# Columbus SBX Steel



## Ride-Fly (Mar 27, 2002)

Anyone know where SBX falls in the heirarchy of Columbus? El OS is the best right? Then what? Max, Genius, Brain, TSX UL, SBX, SPX, Thron??? On the equus site http://www.equusbicycle.com/bike/columbus/columbuschart.htm , it doesn't mention Thron, SBX and Brain. I am looking at frames that have SBX, Thron, TSX UL and EL OS. My dilemma is should I pay twice as much for EL OS over the others? Thanks for any thoughts.


----------



## High Gear (Mar 9, 2002)

Ride-Fly said:


> Anyone know where SBX falls in the heirarchy of Columbus? El OS is the best right? Then what? Max, Genius, Brain, TSX UL, SBX, SPX, Thron??? On the equus site https://www.equusbicycle.com/bike/columbus/columbuschart.htm , it doesn't mention Thron, SBX and Brain. I am looking at frames that have SBX, Thron, TSX UL and EL OS. My dilemma is should I pay twice as much for EL OS over the others? Thanks for any thoughts.

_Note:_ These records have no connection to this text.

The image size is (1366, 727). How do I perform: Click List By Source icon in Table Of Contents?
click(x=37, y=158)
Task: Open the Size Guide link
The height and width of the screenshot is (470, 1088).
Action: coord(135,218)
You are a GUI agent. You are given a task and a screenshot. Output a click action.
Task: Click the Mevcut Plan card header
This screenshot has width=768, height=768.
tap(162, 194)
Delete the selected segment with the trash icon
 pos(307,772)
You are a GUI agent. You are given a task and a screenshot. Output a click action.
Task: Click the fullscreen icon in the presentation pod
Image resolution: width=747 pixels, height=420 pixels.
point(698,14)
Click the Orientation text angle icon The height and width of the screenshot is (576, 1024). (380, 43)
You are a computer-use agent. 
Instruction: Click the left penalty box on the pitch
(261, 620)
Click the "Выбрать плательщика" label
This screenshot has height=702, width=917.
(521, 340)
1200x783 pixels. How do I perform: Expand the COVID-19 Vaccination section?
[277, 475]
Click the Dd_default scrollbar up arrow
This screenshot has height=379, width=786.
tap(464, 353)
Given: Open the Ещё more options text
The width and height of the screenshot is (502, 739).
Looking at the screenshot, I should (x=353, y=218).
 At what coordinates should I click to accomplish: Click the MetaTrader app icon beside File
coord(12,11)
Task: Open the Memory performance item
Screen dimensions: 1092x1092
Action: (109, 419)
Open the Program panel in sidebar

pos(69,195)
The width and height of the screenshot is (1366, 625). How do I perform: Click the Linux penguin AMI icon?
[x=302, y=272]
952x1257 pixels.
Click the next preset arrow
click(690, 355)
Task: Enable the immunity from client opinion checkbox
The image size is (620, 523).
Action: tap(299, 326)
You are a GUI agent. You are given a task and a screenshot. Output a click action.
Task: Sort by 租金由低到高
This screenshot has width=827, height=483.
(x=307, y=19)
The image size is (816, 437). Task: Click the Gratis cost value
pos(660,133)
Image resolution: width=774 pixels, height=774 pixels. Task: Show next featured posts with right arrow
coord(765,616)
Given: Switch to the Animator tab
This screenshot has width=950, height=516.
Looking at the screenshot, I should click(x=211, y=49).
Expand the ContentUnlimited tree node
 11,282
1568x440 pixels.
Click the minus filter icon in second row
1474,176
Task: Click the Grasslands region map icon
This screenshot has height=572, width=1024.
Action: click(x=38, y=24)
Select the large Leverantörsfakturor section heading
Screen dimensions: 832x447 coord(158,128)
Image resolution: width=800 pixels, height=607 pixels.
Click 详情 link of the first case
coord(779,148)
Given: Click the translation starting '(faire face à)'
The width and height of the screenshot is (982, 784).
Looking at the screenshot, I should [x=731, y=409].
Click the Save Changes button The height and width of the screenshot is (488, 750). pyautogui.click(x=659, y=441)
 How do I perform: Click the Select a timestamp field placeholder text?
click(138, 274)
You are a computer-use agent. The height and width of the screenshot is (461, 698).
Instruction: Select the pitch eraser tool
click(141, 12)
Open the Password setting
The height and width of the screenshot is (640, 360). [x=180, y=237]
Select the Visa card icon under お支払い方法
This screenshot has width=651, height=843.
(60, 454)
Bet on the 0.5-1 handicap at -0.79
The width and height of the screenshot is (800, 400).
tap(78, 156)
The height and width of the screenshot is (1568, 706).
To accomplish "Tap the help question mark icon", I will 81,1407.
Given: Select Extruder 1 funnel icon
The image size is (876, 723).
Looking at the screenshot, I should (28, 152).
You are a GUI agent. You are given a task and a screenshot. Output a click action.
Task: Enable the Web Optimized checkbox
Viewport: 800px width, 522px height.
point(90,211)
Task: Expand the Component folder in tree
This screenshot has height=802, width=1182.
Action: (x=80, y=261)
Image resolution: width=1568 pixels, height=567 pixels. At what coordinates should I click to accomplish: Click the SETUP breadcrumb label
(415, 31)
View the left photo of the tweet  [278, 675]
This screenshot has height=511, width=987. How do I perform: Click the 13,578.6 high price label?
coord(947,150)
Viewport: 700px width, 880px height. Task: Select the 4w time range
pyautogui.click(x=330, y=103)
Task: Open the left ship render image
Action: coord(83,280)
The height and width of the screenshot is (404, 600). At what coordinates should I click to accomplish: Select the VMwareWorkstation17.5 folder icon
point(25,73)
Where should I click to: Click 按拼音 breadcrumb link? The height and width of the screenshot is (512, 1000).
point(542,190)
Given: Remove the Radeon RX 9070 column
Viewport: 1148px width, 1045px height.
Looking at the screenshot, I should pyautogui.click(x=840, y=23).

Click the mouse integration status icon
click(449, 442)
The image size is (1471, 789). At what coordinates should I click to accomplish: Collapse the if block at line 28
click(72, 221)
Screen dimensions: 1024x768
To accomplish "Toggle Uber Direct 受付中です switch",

This is waht I have found and it makes sense.
SBX was a tubeset unique to Bianchi in the early 90s and apparently was a combination of SLX and SL tubes. It was used on several different models, but generally not on their high end racing bikes. 
A link to a SBX decal: https://go.bikeforums.net/?id=42X12...hp?442428-Need-some-help-on-a-vintage-Bianchi


----------



## Jimi_Lee (May 3, 2006)

SBX sounds interesting, but whether you should pay twice as much for a EL OS over others is debatable, IMO.

I read an article a year or two ago, although written in the mid-90's, comparing different Columbus steels and ride quality. It was a blind test of seven identical frames made by Mondonico each using a different steel. http://www.habcycles.com/m7.html
I would read that before I would drop a load of cash just to have EL OS.

On the other hand, my main bike is made of EL OS and it is a great ride, although I think I would have a problem picking too many differences between different types of steel and have noticed differences in geometry and build more. For the reference, I have ridden SL, SLX, TSX, EL OS, Tange Champion 1, Fuji Quad-Butted, and whatever old Univega Viva Sports were made out of.


----------



## raymonda (Jan 31, 2007)

There is not really a heirarchy of tube sets. Each tubes set has an intended purpose and quality for which it is better suited. Some are lighter and stiffer but not universally better in a heirarchical manner like sausage, hamburg, sirlon, strip and tenderlion.


----------



## High Gear (Mar 9, 2002)

Jimi_Lee said:


> SBX sounds interesting, but whether you should pay twice as much for a EL OS over others is debatable, IMO.
> 
> I read an article a year or two ago, although written in the mid-90's, comparing different Columbus steels and ride quality. It was a blind test of seven identical frames made by Mondonico each using a different steel. http://www.habcycles.com/m7.html
> I would read that before I would drop a load of cash just to have EL OS.
> ...


Great artical. I remember reading that!


----------



## Ride-Fly (Mar 27, 2002)

Jimi_Lee said:


> SBX sounds interesting, but whether you should pay twice as much for a EL OS over others is debatable, IMO.
> 
> I read an article a year or two ago, although written in the mid-90's, comparing different Columbus steels and ride quality. It was a blind test of seven identical frames made by Mondonico each using a different steel. http://www.habcycles.com/m7.html
> I would read that before I would drop a load of cash just to have EL OS.
> ...


i remember reading that also! IIRC, the testers really liked the cheapest, heaviest tubeset over the others. They surprised themselves with their findings. 

As far as dropping the extra coin for EL OS, I wonder about that too. 

Jimi, you've had quite a collection of steel. Got pics?


----------